[Given data]
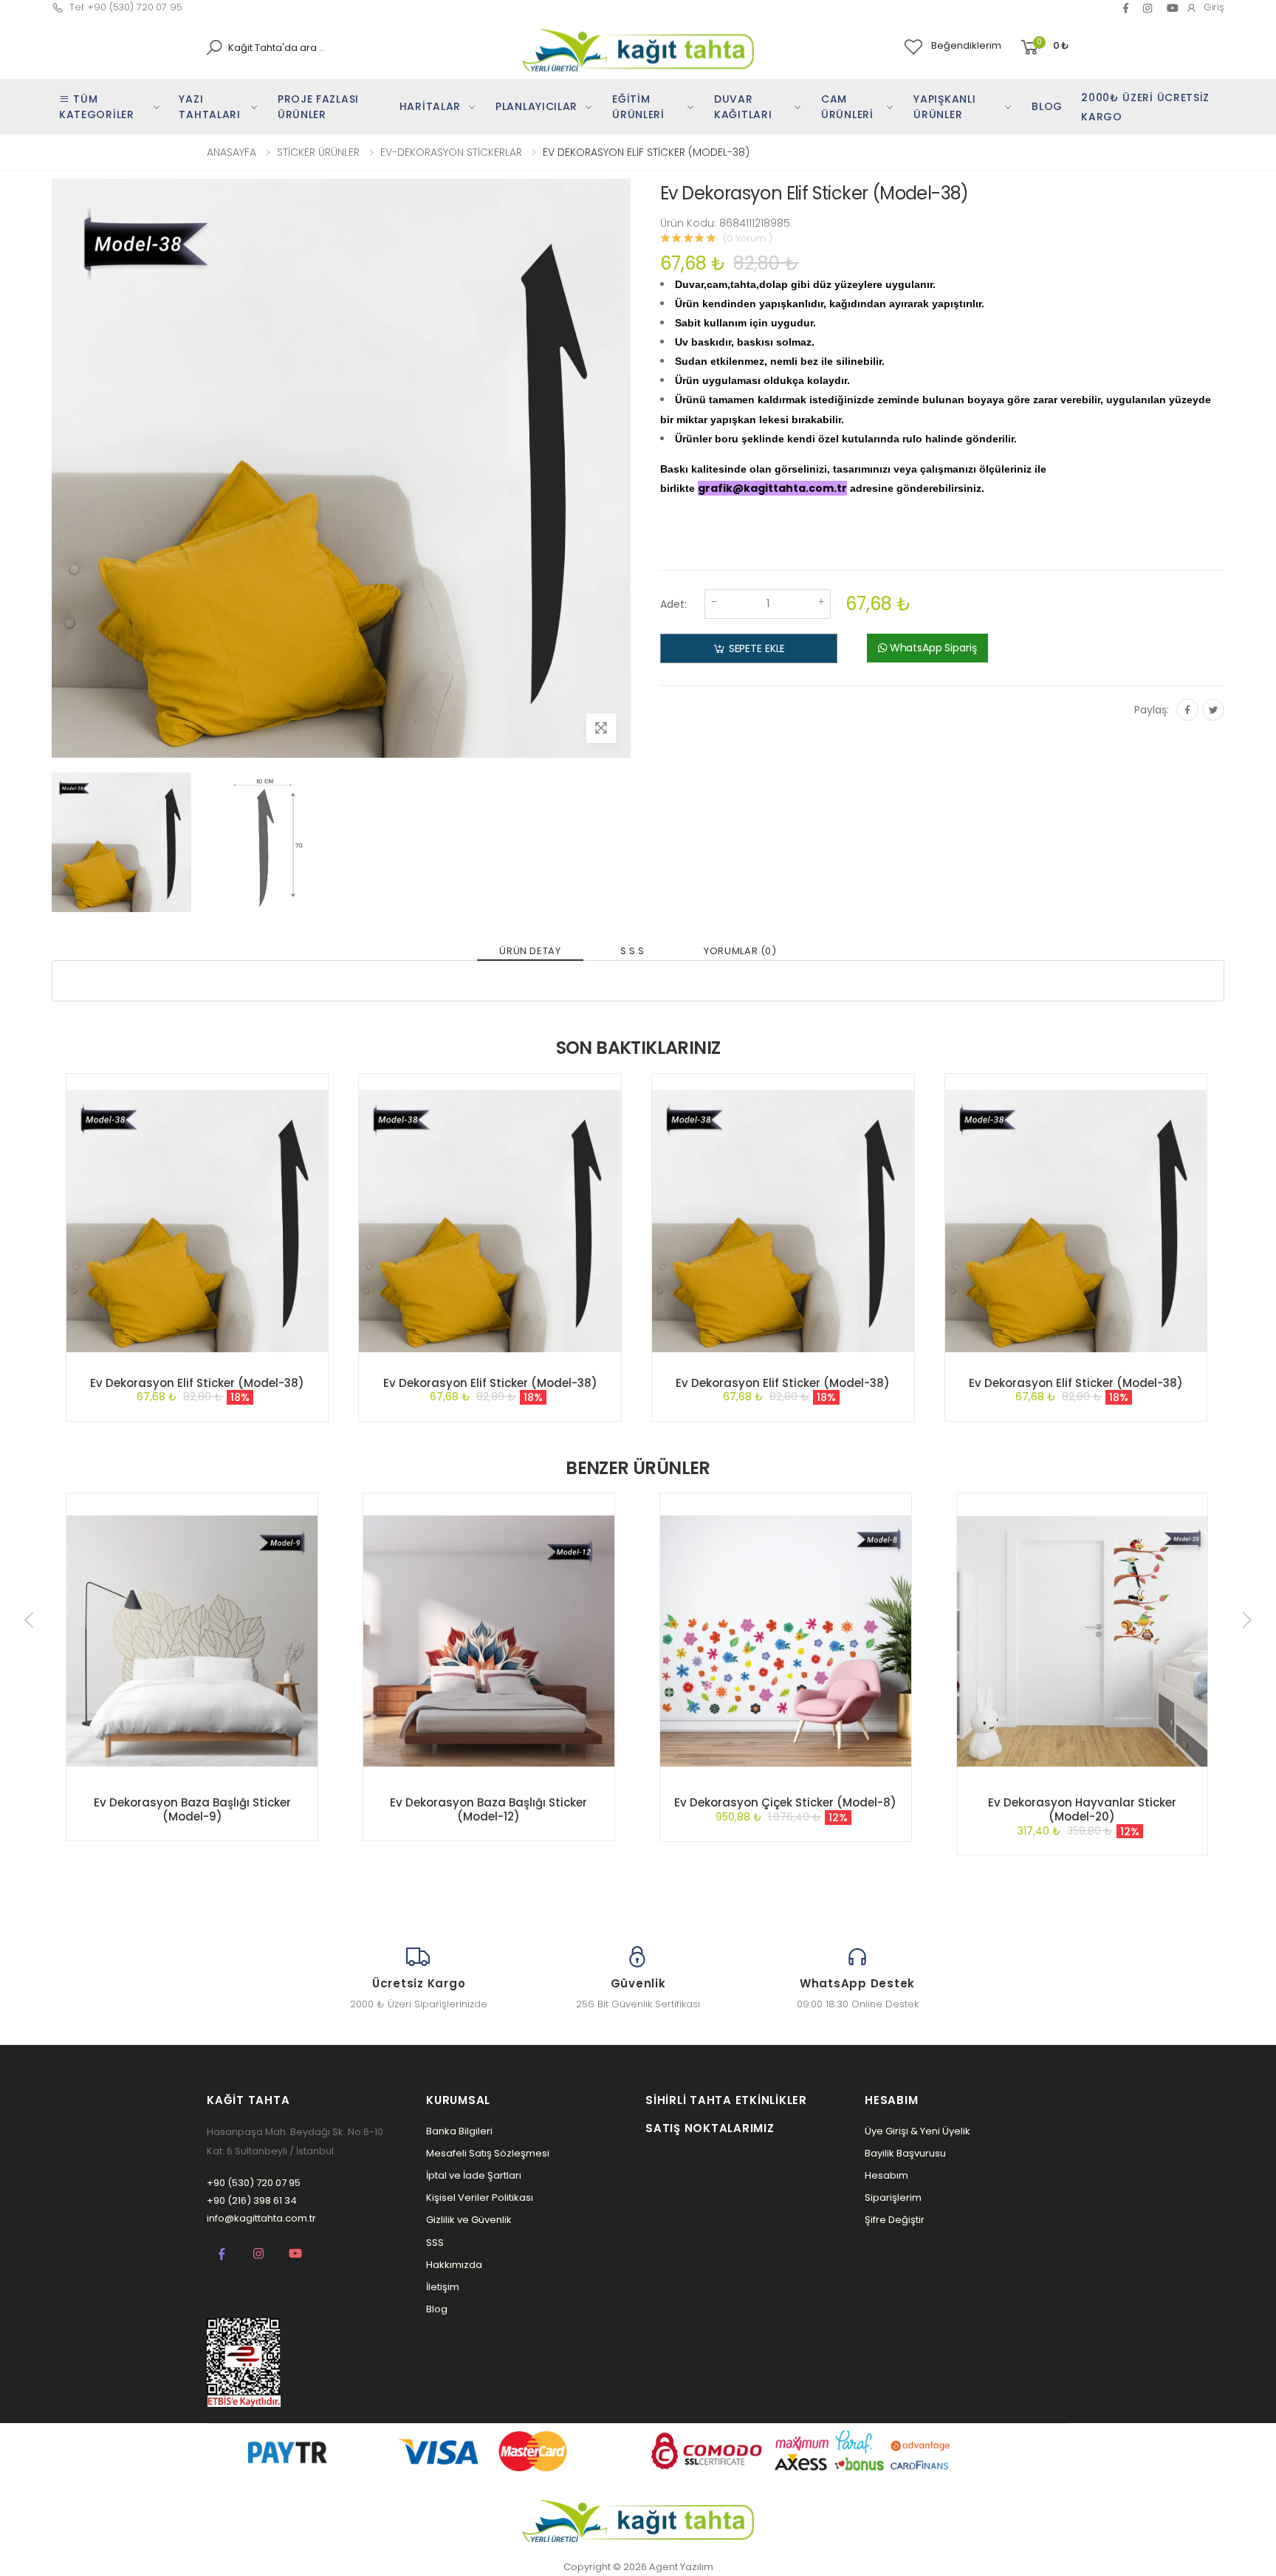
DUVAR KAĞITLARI (743, 107)
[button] (1043, 47)
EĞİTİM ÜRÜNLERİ (638, 107)
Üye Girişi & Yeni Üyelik (917, 2131)
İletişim (442, 2287)
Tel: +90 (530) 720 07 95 (125, 7)
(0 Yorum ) (747, 238)
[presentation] (30, 1620)
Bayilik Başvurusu (905, 2153)
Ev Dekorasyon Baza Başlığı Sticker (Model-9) (192, 1809)
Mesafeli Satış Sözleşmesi (487, 2153)
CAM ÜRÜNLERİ (847, 107)
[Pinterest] (1147, 8)
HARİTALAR (430, 106)
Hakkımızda (454, 2265)
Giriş (1214, 7)
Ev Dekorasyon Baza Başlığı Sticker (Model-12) (488, 1809)
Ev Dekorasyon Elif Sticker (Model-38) (197, 1383)
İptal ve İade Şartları (473, 2175)
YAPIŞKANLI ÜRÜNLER (944, 107)
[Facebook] (1125, 8)
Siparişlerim (893, 2197)
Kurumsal (458, 2100)
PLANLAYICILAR (536, 106)
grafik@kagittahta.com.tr (772, 488)
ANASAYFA (231, 152)
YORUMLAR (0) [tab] (740, 951)
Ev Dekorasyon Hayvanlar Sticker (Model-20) (1082, 1809)
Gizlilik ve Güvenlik (469, 2220)
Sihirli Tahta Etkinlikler (726, 2100)
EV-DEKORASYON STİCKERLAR (451, 152)
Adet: (673, 604)
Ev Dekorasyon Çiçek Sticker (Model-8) (785, 1802)
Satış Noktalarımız (710, 2128)
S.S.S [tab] (632, 951)
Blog (436, 2309)
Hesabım (886, 2175)
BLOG (1047, 106)
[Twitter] (1213, 710)
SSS (435, 2243)
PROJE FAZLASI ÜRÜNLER (318, 107)
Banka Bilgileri (459, 2131)
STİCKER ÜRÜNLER (318, 152)
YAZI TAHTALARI (209, 107)
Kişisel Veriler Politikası (479, 2197)
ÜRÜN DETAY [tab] (530, 951)
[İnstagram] (258, 2253)
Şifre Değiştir (895, 2220)
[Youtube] (295, 2253)
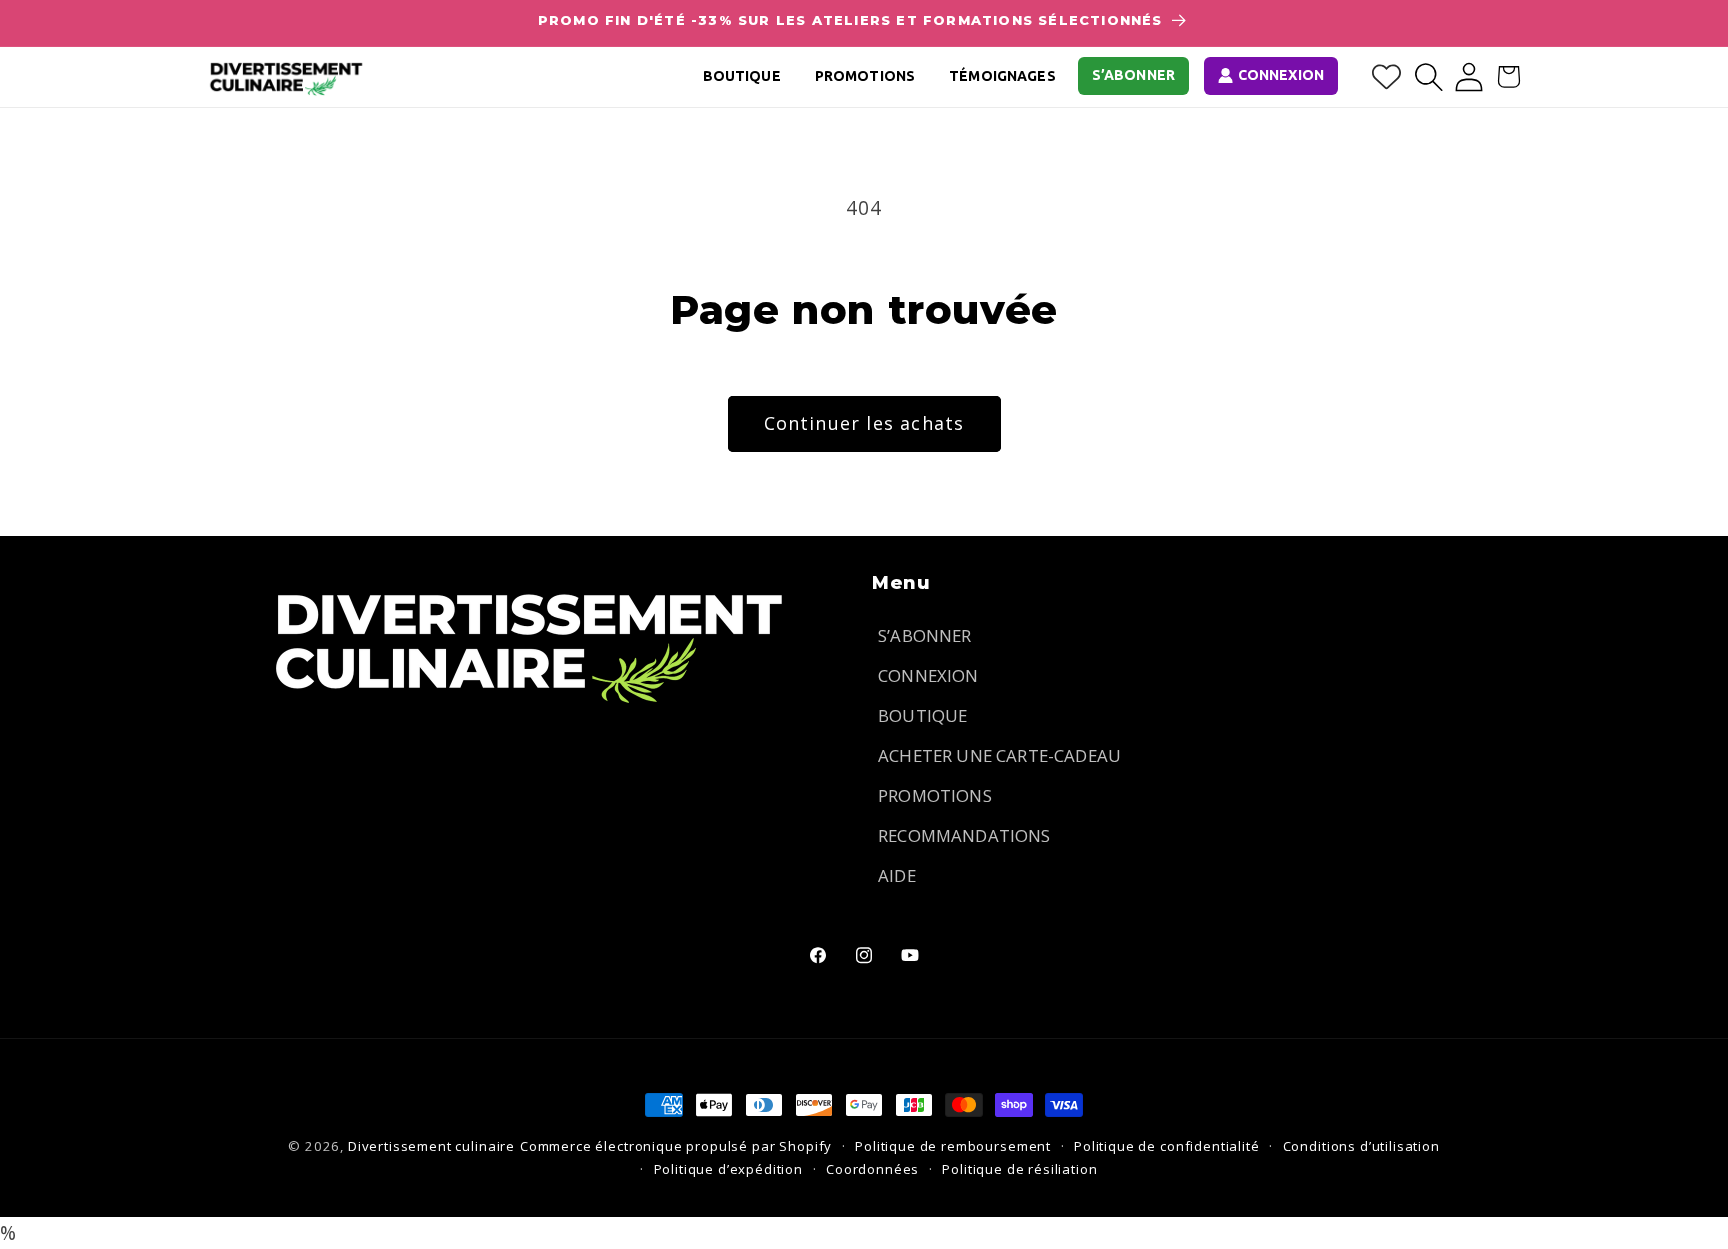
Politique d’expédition (728, 1169)
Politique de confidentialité (1167, 1146)
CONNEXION (928, 675)
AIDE (897, 875)
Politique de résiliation (1019, 1169)
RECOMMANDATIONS (964, 835)
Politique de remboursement (953, 1146)
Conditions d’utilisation (1361, 1146)
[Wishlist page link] (1386, 76)
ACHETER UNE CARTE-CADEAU (999, 755)
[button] (1429, 76)
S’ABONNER (925, 635)
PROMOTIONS (935, 795)
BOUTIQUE (922, 715)
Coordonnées (872, 1169)
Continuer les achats (864, 423)
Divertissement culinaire (431, 1146)
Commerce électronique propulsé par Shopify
[/Given data]
### Work order
Would you set down the entries exactly as given, minus their pictures?

### Response
DUVAR KAĞITLARI (743, 107)
[button] (1043, 47)
EĞİTİM ÜRÜNLERİ (638, 107)
Üye Girişi & Yeni Üyelik (917, 2131)
İletişim (442, 2287)
Tel: +90 (530) 720 07 95 (125, 7)
(0 Yorum ) (747, 238)
[presentation] (30, 1620)
Bayilik Başvurusu (905, 2153)
Ev Dekorasyon Baza Başlığı Sticker (Model-9) (192, 1809)
Mesafeli Satış Sözleşmesi (487, 2153)
CAM ÜRÜNLERİ (847, 107)
[Pinterest] (1147, 8)
HARİTALAR (430, 106)
Hakkımızda (454, 2265)
Giriş (1214, 7)
Ev Dekorasyon Baza Başlığı Sticker (Model-12) (488, 1809)
Ev Dekorasyon Elif Sticker (Model-38) (197, 1383)
İptal ve İade Şartları (473, 2175)
YAPIŞKANLI ÜRÜNLER (944, 107)
[Facebook] (1125, 8)
Siparişlerim (893, 2197)
Kurumsal (458, 2100)
PLANLAYICILAR (536, 106)
grafik@kagittahta.com.tr (772, 488)
ANASAYFA (231, 152)
YORUMLAR (0) [tab] (740, 951)
Ev Dekorasyon Hayvanlar Sticker (Model-20) (1082, 1809)
Gizlilik ve Güvenlik (469, 2220)
Sihirli Tahta Etkinlikler (726, 2100)
EV-DEKORASYON STİCKERLAR (451, 152)
Adet: (673, 604)
Ev Dekorasyon Çiçek Sticker (Model-8) (785, 1802)
Satış Noktalarımız (710, 2128)
S.S.S [tab] (632, 951)
Blog (436, 2309)
Hesabım (886, 2175)
BLOG (1047, 106)
[Twitter] (1213, 710)
SSS (435, 2243)
PROJE FAZLASI ÜRÜNLER (318, 107)
Banka Bilgileri (459, 2131)
STİCKER ÜRÜNLER (318, 152)
YAZI TAHTALARI (209, 107)
Kişisel Veriler Politikası (479, 2197)
ÜRÜN DETAY [tab] (530, 951)
[İnstagram] (258, 2253)
Şifre Değiştir (895, 2220)
[Youtube] (295, 2253)
Politique d’expédition (728, 1169)
Politique de confidentialité (1167, 1146)
CONNEXION (928, 675)
AIDE (897, 875)
Politique de résiliation (1019, 1169)
RECOMMANDATIONS (964, 835)
Politique de remboursement (953, 1146)
Conditions d’utilisation (1361, 1146)
[Wishlist page link] (1386, 76)
ACHETER UNE CARTE-CADEAU (999, 755)
[button] (1429, 76)
S’ABONNER (925, 635)
PROMOTIONS (935, 795)
BOUTIQUE (922, 715)
Coordonnées (872, 1169)
Continuer les achats (864, 423)
Divertissement culinaire (431, 1146)
Commerce électronique propulsé par Shopify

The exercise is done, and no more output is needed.